• WHAT TO DO
Copy out the homily below in full, word for word.

• EXERCISE TEXT
**********
This homily was presented at Saint Michael & All Angels Episcopal Church, Corona Del Mar, July 18, 2004. Somebody asked me to post it.
Four years ago when I was assigned to preach on this set of texts, I focused on the Gospel reading, describing the importance of engaging in spiritually-renewing activities. But this time around I found myself drawn more to the first lesson. In particular, I was drawn to Sarah and her laughter. To really understand this story you need to read the whole Abraham-Sarah saga in Genesis, but I’ll just tell you that most of the drama revolves around Abraham and Sarah’s desire to have a child. This desire was especially important to Abraham because God had promised to make a “great nation” out of his descendants, but his wife, Sarah, remained childless . . . for decades. The desire to have a child was especially important for Sarah because, aside from her own maternal urges, in her world, a childless woman was an object of shame and pity.
Our lesson for today picks up the story at a point when Sarah is well past menopause and still childless. Three men come to visit Abraham. He doesn’t know who they are, but the reader is told that they somehow represent God. In the course of their visit they reveal that Sarah, in spite of her advanced age, will, indeed, give birth to a son. Meanwhile, Sarah, excluded from this conversation because she is woman, is listening at the door. When she hears the men tell Abraham that she will become pregnant, she laughs to herself. God asks Abraham why she laughed, and, in the verses that follow our reading, Abraham asks Sarah why she laughed. “I didn’t laugh,” she says. “Yes, you did,” Abraham tells her, and that’s how the story ends: without Sarah explaining her laughter.
**********
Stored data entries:
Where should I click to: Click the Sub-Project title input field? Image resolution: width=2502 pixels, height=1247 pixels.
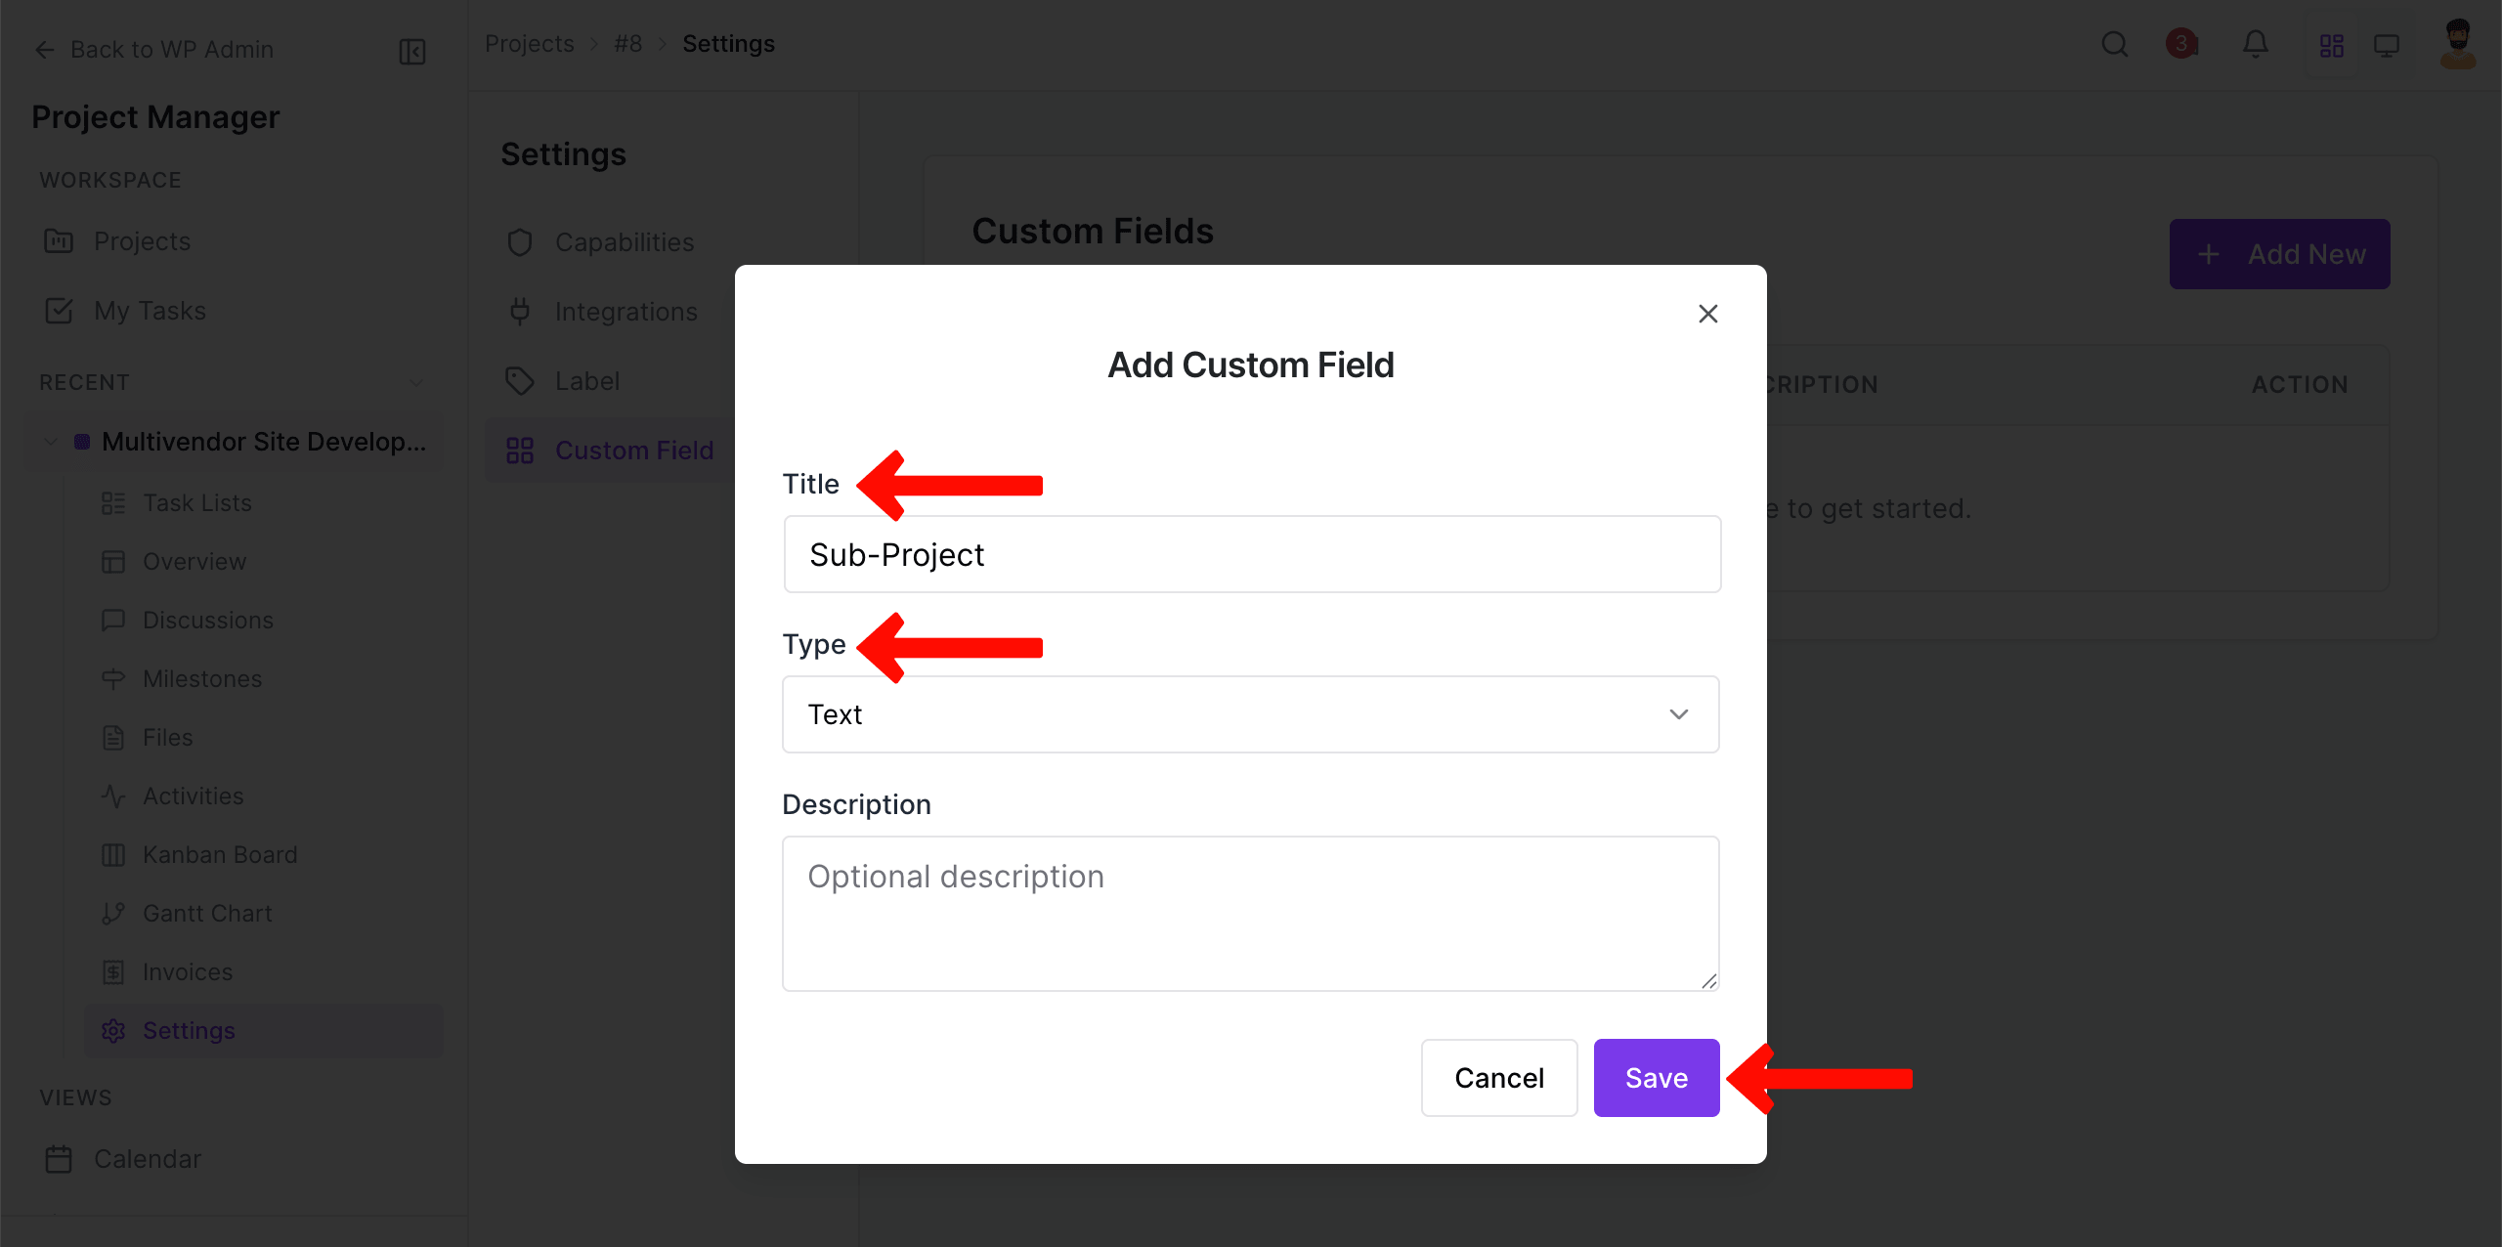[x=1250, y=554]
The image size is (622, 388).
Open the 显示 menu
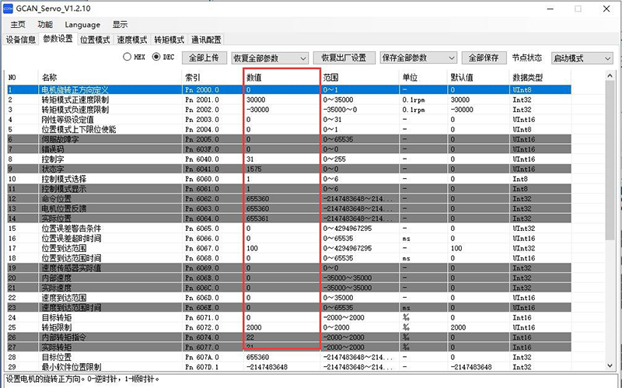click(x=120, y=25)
**********
• RESULT OF THIS EXERCISE
This homily was presented at Saint Michael & All Angels Episcopal Church, Corona Del Mar, July 18, 2004. Somebody asked me to post it.
Four years ago when I was assigned to preach on this set of texts, I focused on the Gospel reading, describing the importance of engaging in spiritually-renewing activities. But this time around I found myself drawn more to the first lesson. In particular, I was drawn to Sarah and her laughter. To really understand this story you need to read the whole Abraham-Sarah saga in Genesis, but I’ll just tell you that most of the drama revolves around Abraham and Sarah’s desire to have a child. This desire was especially important to Abraham because God had promised to make a “great nation” out of his descendants, but his wife, Sarah, remained childless . . . for decades. The desire to have a child was especially important for Sarah because, aside from her own maternal urges, in her world, a childless woman was an object of shame and pity.
Our lesson for today picks up the story at a point when Sarah is well past menopause and still childless. Three men come to visit Abraham. He doesn’t know who they are, but the reader is told that they somehow represent God. In the course of their visit they reveal that Sarah, in spite of her advanced age, will, indeed, give birth to a son. Meanwhile, Sarah, excluded from this conversation because she is woman, is listening at the door. When she hears the men tell Abraham that she will become pregnant, she laughs to herself. God asks Abraham why she laughed, and, in the verses that follow our reading, Abraham asks Sarah why she laughed. “I didn’t laugh,” she says. “Yes, you did,” Abraham tells her, and that’s how the story ends: without Sarah explaining her laughter.